### [RECORDS FOR THE TASK]
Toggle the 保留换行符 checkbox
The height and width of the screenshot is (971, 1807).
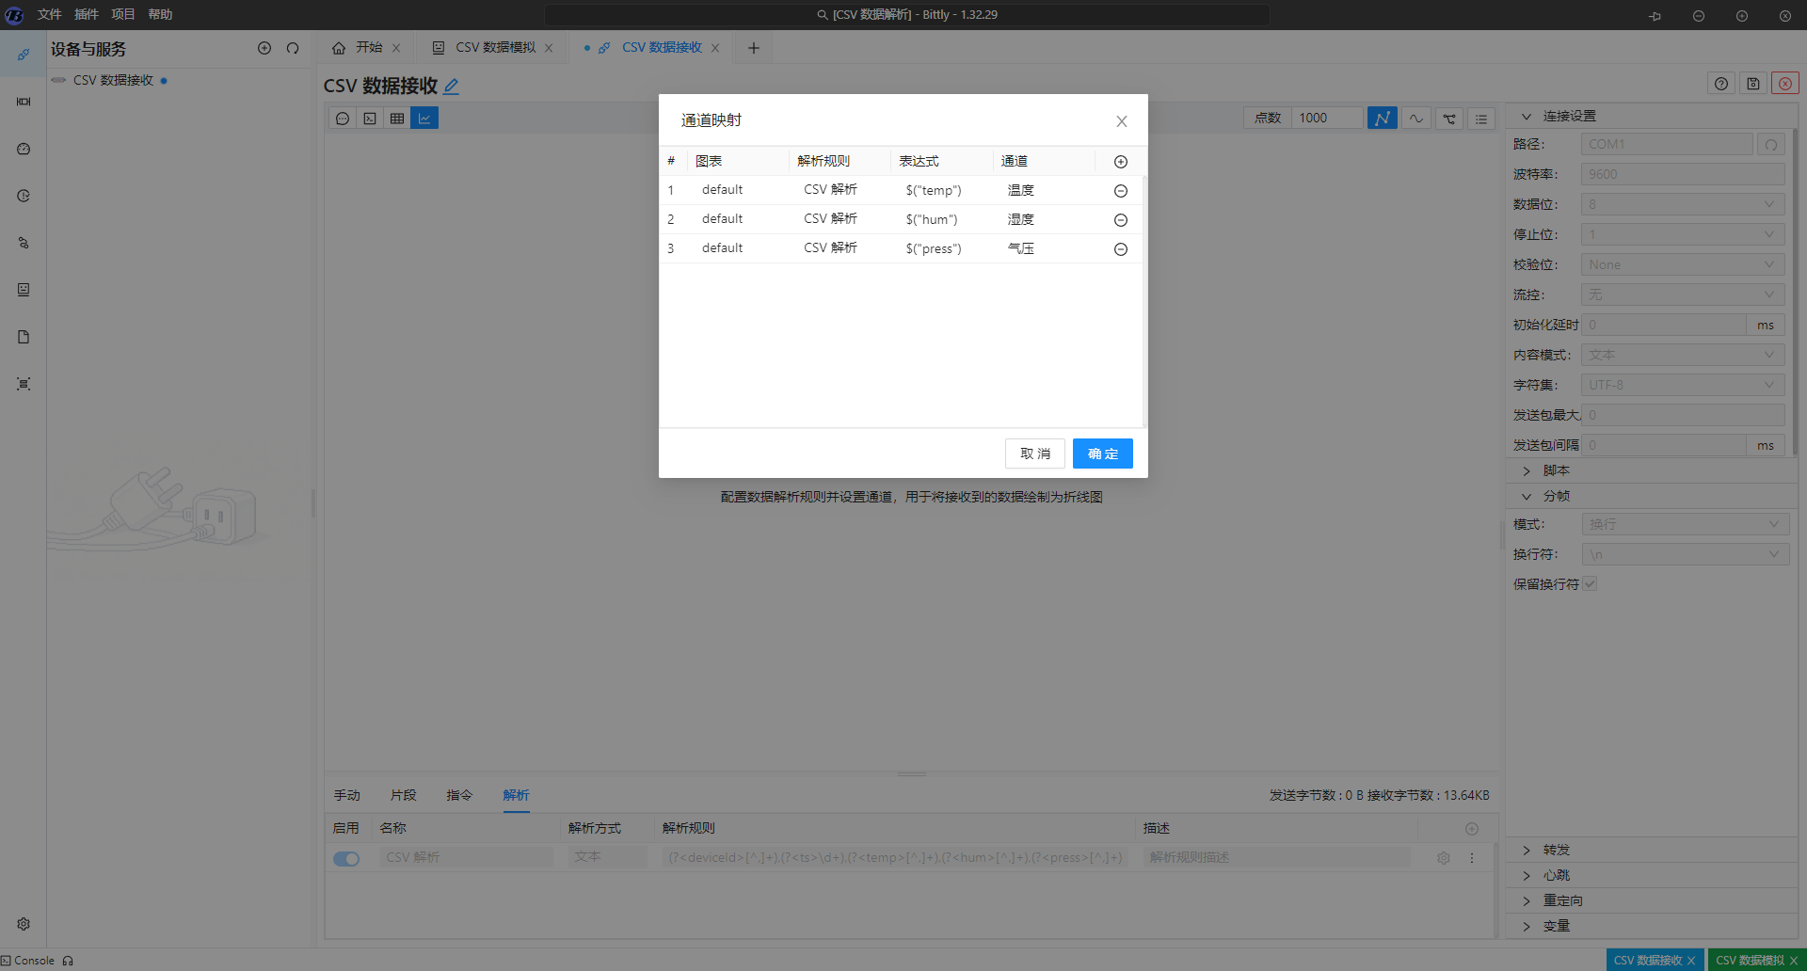1590,584
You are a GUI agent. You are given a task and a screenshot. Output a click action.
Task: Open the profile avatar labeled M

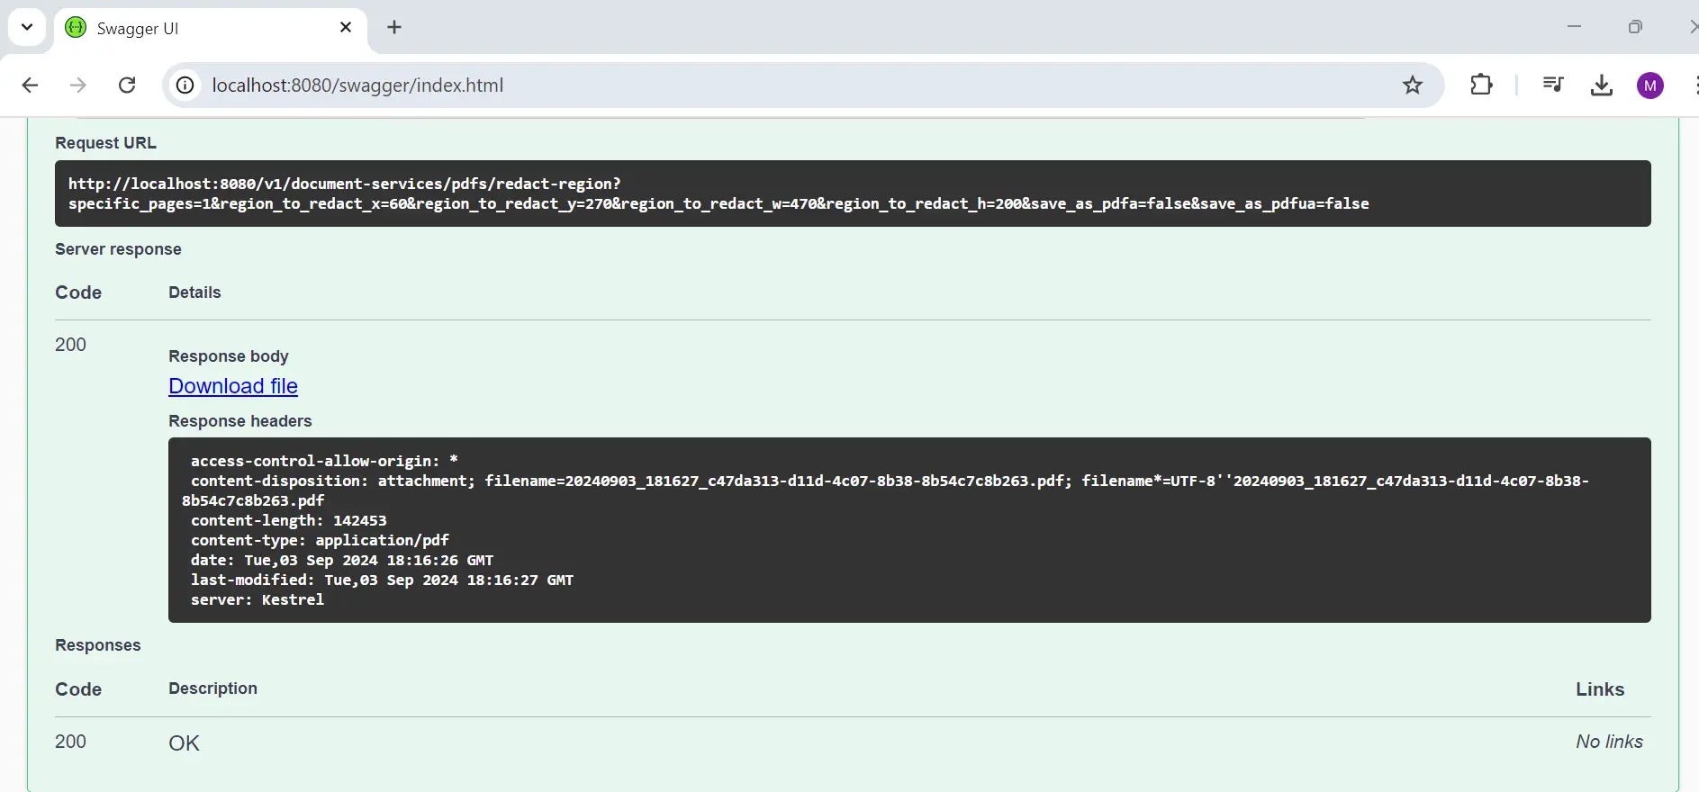click(x=1649, y=86)
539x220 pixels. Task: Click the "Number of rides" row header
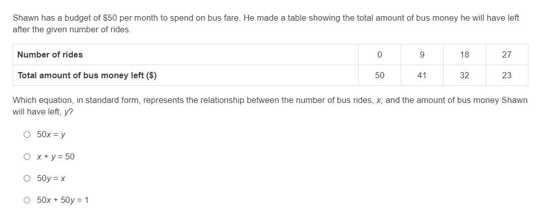(x=50, y=54)
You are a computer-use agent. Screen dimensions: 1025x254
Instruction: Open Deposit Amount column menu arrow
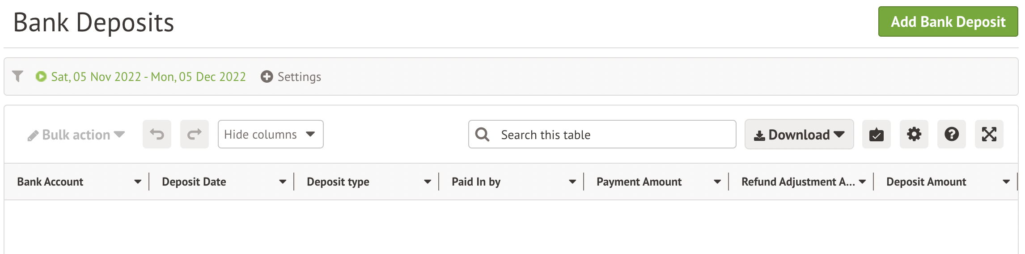(1006, 182)
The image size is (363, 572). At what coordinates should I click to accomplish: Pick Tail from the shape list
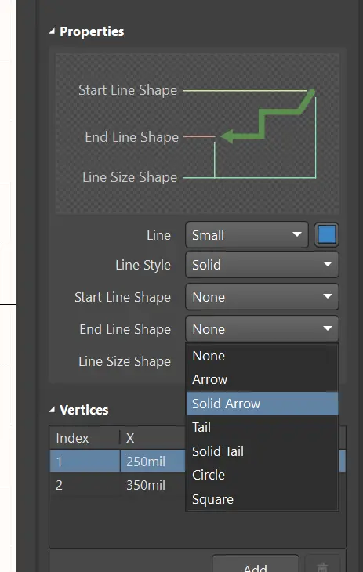tap(262, 427)
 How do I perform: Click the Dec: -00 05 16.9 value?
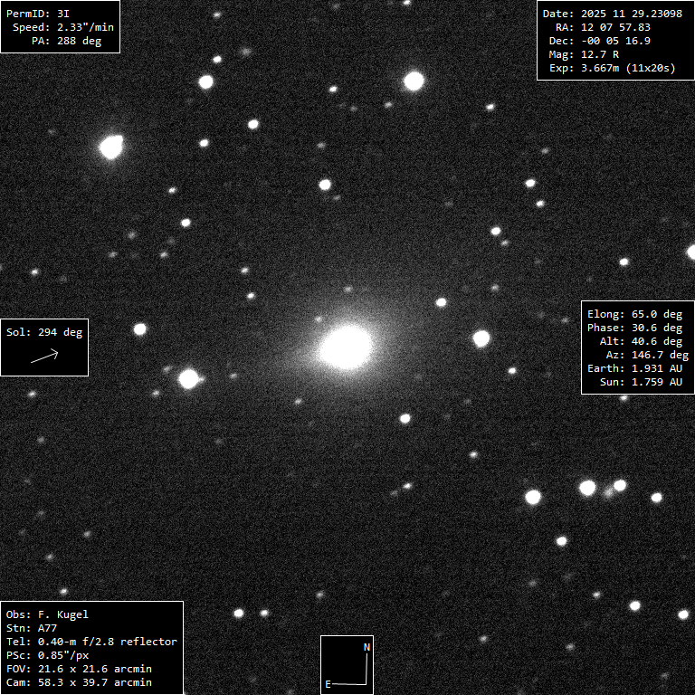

### [PROBLEM DESCRIPTION]
What you return should match the records above word for word, minus the pictures.

### [REPLY TO THE TASK]
Toggle the 保留换行符 checkbox
The height and width of the screenshot is (971, 1807).
1590,584
You are a GUI agent. You are given a task and a screenshot. Output a click action.
Task: Open the profile avatar labeled M

click(x=1649, y=86)
539x220 pixels. Task: Click the "Number of rides" row header
(x=50, y=54)
You are a computer-use agent. Screen dimensions: 1025x254
Instruction: Open Deposit Amount column menu arrow
(1006, 182)
The image size is (363, 572). At what coordinates should I click to accomplish: Pick Tail from the shape list
tap(262, 427)
 How do I perform: Click the Dec: -00 05 16.9 value?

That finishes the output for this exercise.